## [Passage]
DWS service crashes #81

jameshcorbett · 2023-07-20T05:31:00Z

This PR is a substantial rewrite of dws-jobtap.c and coral2_dws.py to solve the problem of handling coral2_dws.py crashes. Before this PR is merged, the coral2_dws.py service assumes that its lifetime encompasses the lifetime of any job that it sees. It can't handle rabbit jobs that existed before it started. This is because it keeps an internal data structure of active rabbit jobs, and jobs can only be added to the data structure when they are being created.

Furthermore, the dws-jobtap.c plugin sends a RPC to coral2_dws.py when a job is ready (by flux-core standards) to transition states, and coral2_dws.py responds to that RPC when HPE rabbit software gives the go-ahead. But HPE rabbit software can take a considerable amount of time to give the go-ahead. If the coral2_dws.py service crashes or restarts in the meanwhile, it won't be able to respond to the RPC it received, and the job will be stranded. In the worst case, the job is stranded in the dws epilog, and can't be canceled. That is intensely obnoxious.

Instead of making the coral2_dws.py service hold on to RPCs, make it respond more or less immediately, and send a new RPC to the jobtap plugin once the go-ahead is given by HPE rabbit software.

Fixes #64

Problem: there is an unnecessary flux_plugin_set_name call in cray_pals_port_distributor.c. The plugin has its name set twice. Remove the duplicate set_name call.

Problem: a public module-level function has a name prefixed with an underscore, making it private by convention. Remove the underscore to keep with public function naming convention.

Problem: the coral2-dws service caches the computes section of workflows. This makes the service more stateful than it needs to be. Remove the caching.

Problem: the coral2-dws service caches the directivebreakdowns associated with a workflow, rendering the service more stateful than it needs to be. The breakdowns are only needed once. Fetch the breakdowns when they are needed, and don't cache them.

Problem: the coral2-dws service saves incoming RPCs so it can respond to them later. However, this means that if the service crashes, it can no longer communicate with the jobtap plugin about jobs that were in flight. Stop saving incoming RPCs and instead of responding to incoming RPCs, send new RPCs instead.

Problem: Workflows are named predictably, but the WorkflowInfo constructor requires a 'name' argument. This makes constructing WorkflowInfo instances based on jobid only difficult. Make the 'name' field optional.

grondo

Nice! The separate commits in this PR really made it easy to review, thanks!

Just a few minor suggestions inline, mainly regarding mixing actual code changes and formatting/whitespace updates, which can make it difficult to tell what is going on. However, your breakdown was done so well I'd consider it only a minor inconvenience this time.

Also, as an aside it seems like the line breaks in your commit messages might be set too small? Usually the commit title is broken at ~52 characters and commit body at 72 - it seemed like you might be wrapping the commit bodies at around 52? Not a big deal, just thought I'd point it out in case it was an editor setting.

I didn't see anything mandatory to fix, so approving!

src/modules/coral2_dws.py

src/job-manager/plugins/dws-jobtap.c

cmoussa1

LGTM too! I agree with @grondo that this was a very well structured PR, great job! I noticed just one commented-out code block (but maybe that's intended so feel free to ignore if so).

## [Raw records]
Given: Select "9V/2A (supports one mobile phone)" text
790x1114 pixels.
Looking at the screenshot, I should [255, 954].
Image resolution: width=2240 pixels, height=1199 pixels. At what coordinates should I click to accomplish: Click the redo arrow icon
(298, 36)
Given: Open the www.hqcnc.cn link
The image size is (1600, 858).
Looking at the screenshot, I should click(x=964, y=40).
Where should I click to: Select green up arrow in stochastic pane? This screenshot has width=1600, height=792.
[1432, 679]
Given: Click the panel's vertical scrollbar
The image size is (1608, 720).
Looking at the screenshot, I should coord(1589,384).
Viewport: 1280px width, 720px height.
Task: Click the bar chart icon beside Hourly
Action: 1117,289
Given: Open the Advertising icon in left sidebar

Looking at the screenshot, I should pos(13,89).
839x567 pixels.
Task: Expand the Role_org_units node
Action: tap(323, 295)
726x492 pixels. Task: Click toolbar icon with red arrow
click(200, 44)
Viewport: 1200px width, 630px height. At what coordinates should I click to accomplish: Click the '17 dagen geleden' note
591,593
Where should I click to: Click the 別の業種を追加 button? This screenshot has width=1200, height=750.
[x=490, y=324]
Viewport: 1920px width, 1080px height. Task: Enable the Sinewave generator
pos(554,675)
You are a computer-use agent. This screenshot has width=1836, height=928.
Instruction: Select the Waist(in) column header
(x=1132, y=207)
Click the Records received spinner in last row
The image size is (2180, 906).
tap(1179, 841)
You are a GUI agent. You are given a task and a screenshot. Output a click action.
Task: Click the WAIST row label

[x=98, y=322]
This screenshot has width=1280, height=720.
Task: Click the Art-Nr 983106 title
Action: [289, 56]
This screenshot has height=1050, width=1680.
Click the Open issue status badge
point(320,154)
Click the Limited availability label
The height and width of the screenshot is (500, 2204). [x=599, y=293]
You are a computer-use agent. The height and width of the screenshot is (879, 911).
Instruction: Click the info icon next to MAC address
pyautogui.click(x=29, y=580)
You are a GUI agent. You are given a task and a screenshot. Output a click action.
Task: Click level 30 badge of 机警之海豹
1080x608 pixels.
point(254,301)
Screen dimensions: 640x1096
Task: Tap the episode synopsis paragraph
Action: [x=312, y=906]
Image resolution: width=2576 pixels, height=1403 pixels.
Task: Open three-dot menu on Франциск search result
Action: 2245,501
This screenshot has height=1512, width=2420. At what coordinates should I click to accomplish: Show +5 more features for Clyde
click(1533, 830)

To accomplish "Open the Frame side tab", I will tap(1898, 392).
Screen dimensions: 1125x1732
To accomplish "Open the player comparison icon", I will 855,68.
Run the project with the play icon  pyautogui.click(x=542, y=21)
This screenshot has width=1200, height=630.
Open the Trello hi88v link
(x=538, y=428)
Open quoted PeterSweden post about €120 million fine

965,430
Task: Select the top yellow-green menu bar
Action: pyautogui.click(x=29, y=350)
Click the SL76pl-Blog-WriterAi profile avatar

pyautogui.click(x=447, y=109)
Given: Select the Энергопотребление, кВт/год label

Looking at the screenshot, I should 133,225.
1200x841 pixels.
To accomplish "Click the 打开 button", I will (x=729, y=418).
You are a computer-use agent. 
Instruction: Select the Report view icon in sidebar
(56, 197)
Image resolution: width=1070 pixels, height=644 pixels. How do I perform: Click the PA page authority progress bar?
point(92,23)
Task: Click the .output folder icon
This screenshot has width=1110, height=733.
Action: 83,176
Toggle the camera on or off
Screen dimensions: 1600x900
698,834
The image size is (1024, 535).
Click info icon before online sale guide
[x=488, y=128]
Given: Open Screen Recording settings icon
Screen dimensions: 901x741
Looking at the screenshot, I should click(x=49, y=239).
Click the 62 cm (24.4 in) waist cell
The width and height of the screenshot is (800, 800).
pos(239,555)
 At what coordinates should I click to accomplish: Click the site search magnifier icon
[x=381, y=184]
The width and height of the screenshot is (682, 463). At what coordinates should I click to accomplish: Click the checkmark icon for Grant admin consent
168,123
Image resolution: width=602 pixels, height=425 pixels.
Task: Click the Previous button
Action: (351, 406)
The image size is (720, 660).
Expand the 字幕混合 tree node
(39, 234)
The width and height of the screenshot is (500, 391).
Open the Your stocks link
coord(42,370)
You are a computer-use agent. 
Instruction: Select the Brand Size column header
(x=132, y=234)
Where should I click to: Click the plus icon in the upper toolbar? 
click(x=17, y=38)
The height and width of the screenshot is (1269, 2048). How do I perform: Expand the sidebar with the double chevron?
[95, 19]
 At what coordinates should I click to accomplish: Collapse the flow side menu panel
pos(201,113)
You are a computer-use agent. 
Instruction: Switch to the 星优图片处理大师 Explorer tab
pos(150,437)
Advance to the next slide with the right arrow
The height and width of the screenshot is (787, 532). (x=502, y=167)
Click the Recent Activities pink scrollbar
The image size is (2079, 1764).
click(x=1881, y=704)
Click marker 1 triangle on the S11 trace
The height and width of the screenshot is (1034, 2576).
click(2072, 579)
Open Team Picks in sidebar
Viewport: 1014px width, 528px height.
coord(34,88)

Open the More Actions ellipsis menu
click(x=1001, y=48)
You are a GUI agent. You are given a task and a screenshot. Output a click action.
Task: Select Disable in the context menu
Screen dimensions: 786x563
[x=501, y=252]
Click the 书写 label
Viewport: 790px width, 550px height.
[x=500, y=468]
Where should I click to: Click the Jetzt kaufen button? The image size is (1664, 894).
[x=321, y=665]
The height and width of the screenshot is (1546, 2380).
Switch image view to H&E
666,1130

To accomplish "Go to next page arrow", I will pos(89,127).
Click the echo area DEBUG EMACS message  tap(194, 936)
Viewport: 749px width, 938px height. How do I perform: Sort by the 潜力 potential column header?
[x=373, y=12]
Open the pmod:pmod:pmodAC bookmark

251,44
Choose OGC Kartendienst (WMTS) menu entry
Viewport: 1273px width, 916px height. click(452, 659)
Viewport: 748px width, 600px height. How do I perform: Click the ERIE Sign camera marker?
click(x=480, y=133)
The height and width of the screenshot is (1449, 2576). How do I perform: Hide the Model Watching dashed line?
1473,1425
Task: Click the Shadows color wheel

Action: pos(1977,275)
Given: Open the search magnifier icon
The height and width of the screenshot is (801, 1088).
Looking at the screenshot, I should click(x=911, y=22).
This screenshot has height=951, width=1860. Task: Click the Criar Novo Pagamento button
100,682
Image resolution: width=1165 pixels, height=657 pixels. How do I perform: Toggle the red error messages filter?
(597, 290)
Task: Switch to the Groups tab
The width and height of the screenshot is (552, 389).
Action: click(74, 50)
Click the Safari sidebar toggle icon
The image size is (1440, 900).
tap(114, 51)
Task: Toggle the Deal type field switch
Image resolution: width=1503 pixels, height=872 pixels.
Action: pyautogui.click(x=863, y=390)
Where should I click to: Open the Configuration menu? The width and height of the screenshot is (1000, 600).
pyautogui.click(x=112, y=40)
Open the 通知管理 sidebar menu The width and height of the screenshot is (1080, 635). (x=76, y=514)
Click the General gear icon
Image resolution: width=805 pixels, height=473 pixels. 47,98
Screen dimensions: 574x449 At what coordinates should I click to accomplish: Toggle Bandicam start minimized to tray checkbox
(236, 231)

## [Instruction]
Answer these from the DWS service crashes thread:
1. Which two files does the pull request substantially rewrite?
2. Which issue number does the pull request fix?
3. At about how many characters does grondo say a commit body is usually broken?
The entries above have no role in this work.

## [Written solution]
1. dws-jobtap.c and coral2_dws.py
2. #64
3. 72